Segment Start: SOURCE EXTRACT
Mohamed Noor, the fired Minneapolis police officer charged in the shooting death last summer of Justine Ruszczyk Damond, made his second court appearance Tuesday morning without entering a plea.

Noor, 32, of New Hope, faces charges of third-degree murder and second-degree manslaughter for shooting Damond from inside his police SUV after she had called 911 to report a possible rape near her South Side home last July.

Noor is the first Minnesota officer in recent memory to be charged with murder in connection with an on-duty death. The case, which has attracted international media attention and led to the ouster of the city's former police chief, remains in its early stages.

Assistant Hennepin County Attorney Amy Sweasy told the court Tuesday that the discovery process, during which both sides share documents and information that they may present at trial, is "largely complete." She added that no plea negotiations have taken place.

Noor's St. Paul-based attorney Thomas Plunkett asked District Judge Kathryn Quaintance for a meeting with prosecutors to discuss scheduling matters and establish a timeline of future hearings. In a filing last month, Plunkett indicated that his client intends to plead not guilty to both charges, arguing that the former officer was acting in self-defense and used "reasonable force" when he shot Damond.
Segment End: SOURCE EXTRACT
Segment Start: AVAILABLE DATA
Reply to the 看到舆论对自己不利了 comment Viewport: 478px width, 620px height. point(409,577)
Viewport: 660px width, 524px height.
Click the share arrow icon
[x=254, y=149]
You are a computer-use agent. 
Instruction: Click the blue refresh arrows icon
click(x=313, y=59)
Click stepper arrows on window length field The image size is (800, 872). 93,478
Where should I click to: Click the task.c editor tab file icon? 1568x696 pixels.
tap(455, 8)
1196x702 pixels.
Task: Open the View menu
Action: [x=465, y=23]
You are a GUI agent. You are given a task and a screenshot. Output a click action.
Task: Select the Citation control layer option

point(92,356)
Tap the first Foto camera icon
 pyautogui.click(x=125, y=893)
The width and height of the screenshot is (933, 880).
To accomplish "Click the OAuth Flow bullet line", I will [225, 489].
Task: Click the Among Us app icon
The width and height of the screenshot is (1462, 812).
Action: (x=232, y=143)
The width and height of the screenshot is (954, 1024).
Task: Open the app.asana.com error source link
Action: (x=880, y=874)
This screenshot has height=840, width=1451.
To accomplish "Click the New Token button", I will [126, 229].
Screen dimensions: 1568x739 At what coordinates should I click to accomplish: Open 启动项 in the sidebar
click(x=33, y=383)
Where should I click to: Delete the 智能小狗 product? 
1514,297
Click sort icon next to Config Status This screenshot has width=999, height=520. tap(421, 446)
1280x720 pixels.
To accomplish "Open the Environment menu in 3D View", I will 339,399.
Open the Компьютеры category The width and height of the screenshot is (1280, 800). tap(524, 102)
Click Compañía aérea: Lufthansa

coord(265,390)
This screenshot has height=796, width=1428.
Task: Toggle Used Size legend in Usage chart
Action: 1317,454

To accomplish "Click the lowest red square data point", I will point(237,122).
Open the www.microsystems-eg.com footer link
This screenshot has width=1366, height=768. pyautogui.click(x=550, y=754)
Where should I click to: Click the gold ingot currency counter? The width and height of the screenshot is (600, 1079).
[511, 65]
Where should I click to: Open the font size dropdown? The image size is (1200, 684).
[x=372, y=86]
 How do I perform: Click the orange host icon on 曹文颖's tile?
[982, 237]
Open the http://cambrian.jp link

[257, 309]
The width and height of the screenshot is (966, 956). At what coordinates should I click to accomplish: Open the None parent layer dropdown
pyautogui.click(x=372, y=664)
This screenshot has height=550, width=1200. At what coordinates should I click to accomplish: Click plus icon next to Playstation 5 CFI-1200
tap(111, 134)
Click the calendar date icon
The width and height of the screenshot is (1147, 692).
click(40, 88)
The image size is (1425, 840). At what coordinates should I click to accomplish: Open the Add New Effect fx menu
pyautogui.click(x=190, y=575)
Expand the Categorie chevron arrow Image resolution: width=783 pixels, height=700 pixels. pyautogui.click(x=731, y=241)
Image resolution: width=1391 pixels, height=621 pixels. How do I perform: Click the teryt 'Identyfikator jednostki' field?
Segment End: AVAILABLE DATA
Output the passage from the article on Mohamed Noor's court appearance verbatim, starting at "Mohamed Noor, the" and ending after "entering a plea.".

WRITTEN RESPONSE:
Mohamed Noor, the fired Minneapolis police officer charged in the shooting death last summer of Justine Ruszczyk Damond, made his second court appearance Tuesday morning without entering a plea.